Item-finding records
==============================

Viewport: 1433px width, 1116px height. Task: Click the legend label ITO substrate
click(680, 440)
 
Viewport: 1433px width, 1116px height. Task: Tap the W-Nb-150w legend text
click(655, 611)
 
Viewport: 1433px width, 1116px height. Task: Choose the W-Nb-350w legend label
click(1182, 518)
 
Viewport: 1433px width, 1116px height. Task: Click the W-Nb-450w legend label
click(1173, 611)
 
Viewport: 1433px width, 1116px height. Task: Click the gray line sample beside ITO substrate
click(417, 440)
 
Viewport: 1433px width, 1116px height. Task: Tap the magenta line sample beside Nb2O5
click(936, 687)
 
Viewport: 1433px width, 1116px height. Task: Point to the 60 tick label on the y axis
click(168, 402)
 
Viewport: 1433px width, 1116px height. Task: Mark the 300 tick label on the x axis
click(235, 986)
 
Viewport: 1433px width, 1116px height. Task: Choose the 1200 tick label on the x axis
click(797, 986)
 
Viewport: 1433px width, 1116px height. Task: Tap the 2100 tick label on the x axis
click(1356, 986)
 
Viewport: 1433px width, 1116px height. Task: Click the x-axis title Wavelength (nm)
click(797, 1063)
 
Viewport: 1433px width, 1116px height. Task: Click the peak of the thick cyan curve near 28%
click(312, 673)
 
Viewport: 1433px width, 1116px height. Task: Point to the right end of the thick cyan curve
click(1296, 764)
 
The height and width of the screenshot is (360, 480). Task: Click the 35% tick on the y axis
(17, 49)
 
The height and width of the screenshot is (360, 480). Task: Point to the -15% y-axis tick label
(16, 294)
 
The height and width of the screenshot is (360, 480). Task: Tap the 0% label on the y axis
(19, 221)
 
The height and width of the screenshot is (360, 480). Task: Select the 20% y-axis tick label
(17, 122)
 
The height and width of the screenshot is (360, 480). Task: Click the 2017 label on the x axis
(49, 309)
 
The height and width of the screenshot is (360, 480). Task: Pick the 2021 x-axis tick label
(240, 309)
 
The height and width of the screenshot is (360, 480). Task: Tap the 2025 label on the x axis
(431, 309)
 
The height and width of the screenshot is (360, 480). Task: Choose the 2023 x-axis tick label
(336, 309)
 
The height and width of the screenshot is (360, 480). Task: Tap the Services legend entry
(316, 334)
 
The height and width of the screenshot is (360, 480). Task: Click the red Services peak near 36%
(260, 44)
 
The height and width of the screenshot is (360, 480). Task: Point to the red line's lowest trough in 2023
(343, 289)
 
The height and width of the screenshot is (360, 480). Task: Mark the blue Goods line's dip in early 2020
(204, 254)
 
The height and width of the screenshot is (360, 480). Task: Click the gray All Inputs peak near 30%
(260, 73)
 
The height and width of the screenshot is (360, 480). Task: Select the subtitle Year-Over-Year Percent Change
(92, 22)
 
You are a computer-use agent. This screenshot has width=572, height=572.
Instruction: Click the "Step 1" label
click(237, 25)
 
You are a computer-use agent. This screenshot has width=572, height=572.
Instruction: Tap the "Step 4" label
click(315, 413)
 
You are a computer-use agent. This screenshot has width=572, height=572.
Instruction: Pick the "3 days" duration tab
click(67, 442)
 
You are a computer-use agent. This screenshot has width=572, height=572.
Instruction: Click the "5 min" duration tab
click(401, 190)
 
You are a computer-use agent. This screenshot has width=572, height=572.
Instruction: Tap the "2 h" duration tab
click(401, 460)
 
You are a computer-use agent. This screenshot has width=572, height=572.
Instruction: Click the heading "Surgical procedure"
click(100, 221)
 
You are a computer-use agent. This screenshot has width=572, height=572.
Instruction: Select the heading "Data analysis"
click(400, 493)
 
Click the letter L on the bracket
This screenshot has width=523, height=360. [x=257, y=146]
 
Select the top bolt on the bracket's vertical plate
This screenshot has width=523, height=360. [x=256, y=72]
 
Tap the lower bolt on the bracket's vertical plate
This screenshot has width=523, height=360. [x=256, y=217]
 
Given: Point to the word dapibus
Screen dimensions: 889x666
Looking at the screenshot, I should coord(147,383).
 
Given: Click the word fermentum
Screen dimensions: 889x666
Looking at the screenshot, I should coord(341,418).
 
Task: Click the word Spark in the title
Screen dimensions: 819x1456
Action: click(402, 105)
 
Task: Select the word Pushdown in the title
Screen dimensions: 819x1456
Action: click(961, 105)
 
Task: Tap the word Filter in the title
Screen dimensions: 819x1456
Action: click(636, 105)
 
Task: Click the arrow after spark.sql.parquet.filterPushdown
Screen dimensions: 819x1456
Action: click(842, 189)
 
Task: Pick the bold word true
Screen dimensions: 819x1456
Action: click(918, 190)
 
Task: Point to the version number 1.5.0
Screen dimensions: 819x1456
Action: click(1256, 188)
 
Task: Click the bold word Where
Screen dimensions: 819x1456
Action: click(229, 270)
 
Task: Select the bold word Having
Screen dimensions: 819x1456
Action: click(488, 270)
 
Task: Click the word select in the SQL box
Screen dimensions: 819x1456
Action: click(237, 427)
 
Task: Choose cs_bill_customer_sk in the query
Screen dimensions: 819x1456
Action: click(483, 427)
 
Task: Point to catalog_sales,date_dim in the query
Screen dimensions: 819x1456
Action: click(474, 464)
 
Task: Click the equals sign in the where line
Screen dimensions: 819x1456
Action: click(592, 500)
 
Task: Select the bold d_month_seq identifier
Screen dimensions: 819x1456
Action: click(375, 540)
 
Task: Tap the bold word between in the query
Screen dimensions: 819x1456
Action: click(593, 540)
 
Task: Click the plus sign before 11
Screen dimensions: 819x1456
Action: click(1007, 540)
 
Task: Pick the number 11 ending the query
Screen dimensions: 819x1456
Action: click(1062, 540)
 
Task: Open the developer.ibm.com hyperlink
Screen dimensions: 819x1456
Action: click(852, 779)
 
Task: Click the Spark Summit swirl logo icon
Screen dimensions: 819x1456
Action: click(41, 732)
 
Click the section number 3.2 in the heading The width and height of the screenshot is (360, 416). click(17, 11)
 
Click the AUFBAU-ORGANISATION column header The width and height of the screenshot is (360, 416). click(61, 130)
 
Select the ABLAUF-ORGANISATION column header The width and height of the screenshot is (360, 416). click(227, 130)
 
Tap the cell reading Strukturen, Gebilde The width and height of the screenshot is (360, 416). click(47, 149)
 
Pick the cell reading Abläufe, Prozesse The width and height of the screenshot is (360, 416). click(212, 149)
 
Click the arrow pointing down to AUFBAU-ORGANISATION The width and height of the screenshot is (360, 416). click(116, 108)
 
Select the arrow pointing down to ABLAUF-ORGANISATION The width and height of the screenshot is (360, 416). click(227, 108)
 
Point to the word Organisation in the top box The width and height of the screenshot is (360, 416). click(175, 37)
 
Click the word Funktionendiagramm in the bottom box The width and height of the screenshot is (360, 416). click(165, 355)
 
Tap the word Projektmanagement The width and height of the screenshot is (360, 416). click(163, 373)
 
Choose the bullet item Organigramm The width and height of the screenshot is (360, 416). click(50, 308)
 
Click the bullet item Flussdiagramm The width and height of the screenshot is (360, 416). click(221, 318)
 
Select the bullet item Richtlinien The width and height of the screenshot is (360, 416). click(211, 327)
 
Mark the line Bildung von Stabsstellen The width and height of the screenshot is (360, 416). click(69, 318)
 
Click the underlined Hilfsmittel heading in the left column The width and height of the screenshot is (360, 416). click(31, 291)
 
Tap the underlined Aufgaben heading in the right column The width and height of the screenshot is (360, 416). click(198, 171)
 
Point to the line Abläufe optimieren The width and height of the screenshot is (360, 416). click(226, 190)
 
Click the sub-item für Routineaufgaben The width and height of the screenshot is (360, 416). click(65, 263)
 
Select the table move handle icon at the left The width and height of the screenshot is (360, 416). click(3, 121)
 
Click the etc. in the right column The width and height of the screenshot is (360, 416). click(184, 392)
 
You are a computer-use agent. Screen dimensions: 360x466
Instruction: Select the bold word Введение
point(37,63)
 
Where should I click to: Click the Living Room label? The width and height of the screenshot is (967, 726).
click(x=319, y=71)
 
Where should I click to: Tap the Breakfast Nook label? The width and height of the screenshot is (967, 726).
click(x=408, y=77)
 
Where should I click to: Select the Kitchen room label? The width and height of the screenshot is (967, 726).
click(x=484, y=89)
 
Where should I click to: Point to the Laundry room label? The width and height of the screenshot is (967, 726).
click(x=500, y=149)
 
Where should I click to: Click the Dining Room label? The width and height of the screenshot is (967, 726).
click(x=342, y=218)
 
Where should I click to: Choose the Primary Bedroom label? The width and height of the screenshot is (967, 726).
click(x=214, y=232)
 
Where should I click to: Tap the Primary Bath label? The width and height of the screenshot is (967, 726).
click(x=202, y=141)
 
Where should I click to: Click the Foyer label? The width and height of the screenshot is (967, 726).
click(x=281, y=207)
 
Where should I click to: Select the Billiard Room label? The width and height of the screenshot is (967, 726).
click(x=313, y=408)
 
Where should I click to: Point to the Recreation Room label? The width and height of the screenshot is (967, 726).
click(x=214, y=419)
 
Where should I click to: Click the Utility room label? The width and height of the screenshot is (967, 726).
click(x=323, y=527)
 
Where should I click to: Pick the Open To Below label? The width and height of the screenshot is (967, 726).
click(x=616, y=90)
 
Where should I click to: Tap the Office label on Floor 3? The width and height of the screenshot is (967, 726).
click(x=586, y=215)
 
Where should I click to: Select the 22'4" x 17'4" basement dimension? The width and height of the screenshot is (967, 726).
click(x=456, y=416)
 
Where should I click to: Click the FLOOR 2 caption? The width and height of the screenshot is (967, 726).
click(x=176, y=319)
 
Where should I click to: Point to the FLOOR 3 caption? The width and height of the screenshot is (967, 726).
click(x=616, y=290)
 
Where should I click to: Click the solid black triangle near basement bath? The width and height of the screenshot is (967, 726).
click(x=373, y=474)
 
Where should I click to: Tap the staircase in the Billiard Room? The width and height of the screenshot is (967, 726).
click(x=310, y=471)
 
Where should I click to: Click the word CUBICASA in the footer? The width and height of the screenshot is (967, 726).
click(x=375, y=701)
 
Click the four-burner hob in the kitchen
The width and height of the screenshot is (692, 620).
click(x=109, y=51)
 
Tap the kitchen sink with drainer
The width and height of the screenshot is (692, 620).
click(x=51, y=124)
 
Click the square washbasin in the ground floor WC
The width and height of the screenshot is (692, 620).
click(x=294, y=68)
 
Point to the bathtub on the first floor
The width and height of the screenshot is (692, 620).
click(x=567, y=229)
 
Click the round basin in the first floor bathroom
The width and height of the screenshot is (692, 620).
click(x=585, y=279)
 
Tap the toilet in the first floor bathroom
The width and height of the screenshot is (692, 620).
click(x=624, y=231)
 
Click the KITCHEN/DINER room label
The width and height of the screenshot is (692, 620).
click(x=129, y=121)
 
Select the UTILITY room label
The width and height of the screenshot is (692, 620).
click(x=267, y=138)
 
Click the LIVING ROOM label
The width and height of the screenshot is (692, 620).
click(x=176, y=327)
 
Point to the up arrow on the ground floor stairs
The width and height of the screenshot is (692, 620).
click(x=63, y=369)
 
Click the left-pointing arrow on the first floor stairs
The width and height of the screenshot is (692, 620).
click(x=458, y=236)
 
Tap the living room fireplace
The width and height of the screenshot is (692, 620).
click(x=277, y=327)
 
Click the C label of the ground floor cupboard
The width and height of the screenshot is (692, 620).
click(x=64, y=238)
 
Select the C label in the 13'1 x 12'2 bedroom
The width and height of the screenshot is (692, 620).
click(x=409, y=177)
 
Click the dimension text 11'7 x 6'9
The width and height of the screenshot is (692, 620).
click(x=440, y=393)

==============================

▶ GIVEN EXERCISE
Gather every line in the data above that contains the word "bracket", copying each one in full.

▶ RESULT FOR THIS EXERCISE
Click the letter L on the bracket
Select the top bolt on the bracket's vertical plate
Tap the lower bolt on the bracket's vertical plate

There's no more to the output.